We begin with the statute itself, which plainly does not grant Ameriquest any right to seek indemnification or contribution from CRAs. In fact, the only similar type of provision included in the FCRA states that "[a]ny person who obtains a consumer report from a [CRA] under false pretenses or knowingly without a permissible purpose shall be liable to the [CRA] for actual damages sustained by the [CRA] or $1,000, whichever is greater." See, e.g., 15 U.S.C. § 1681n(b) (entitled "Civil liability for knowing noncompliance").

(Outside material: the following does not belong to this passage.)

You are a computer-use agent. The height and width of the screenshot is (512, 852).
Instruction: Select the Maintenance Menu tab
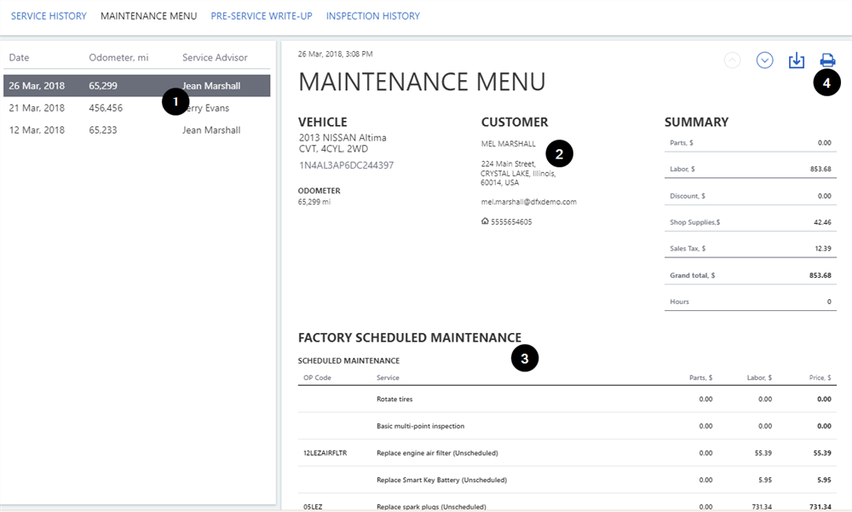[148, 16]
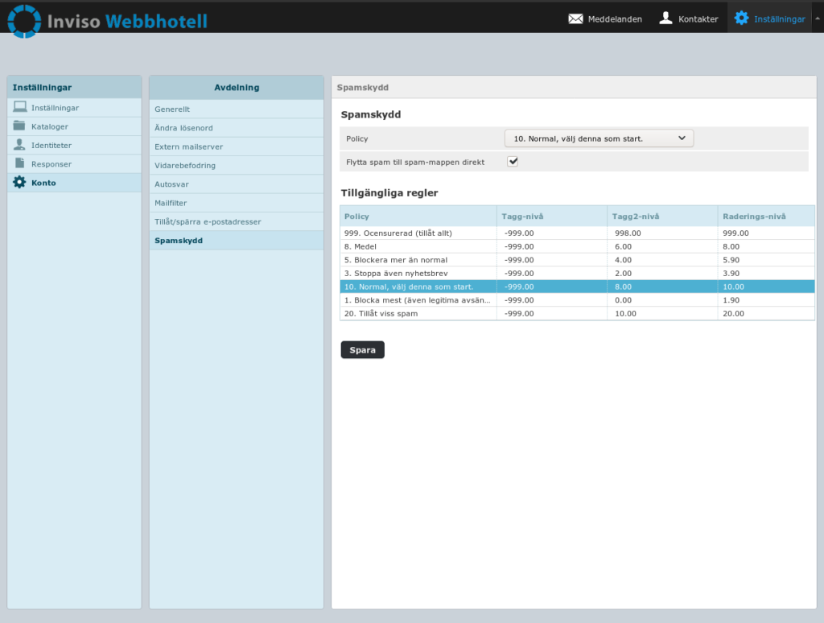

Thus, Congress explicitly permits a CRA to recover damages under certain circumstances from a "person who obtains a consumer report." Congress, however, did not authorize users of consumer reports, like Ameriquest, to recover from CRAs under any circumstances.*fn9
As various courts have observed, "'[i]t appears that Congress was meticulous in its enactment of the FCRA. The culpability, liability, remedy, and enforcement provisions demonstrate Congress's effort at creating a comprehensive statutory scheme.'" Kodrick v. Ferguson, 54 F. Supp. 2d 788, 796 (N.D. Ill. 1999) (quoting Wiggins v. Philip Morris, Inc., 853 F. Supp. 470, 482 (D.D.C. 1994)); Kay v. First Cont'l Trading, Inc., 966 F. Supp. 753, 754 (N.D. Ill. 1997)(same). In doing so, Congress apparently did not intend for the FCRA to include broad indemnification or contribution rights. Having reviewed the statutory framework, we agree with other decisions in this district that the FCRA's "structure really negates any inference" that contribution or indemnification are permitted. Kay, 966 F. Supp. at 754; Kudlicki v. MDMA, Inc., No. 05-2589, 2006 WL 1308617, at *3 (N.D. Ill. May 10, 2006); see also Meyers v. Freedom Credit Union, No. 05-3526, 2007 WL 2753172, at *7 (E.D. Pa. Sept. 21, 2007) (stating that "[i]t is clear that FCRA does not expressly create a cause of action for indemnity or contribution"); McSherry v. Capital One FSB, 236 F.R.D. 516, 520-22 (W.D. Wash. 2006) (concluding that neither FCRA, nor federal common law, permits contribution under FCRA); McMillan v. Equifax Credit Info. Servs., Inc., 153 F. Supp. 2d 129, 132 (D. Conn. 2001) (noting that "[c]courts have found that the FCRA does not provide a right to indemnification").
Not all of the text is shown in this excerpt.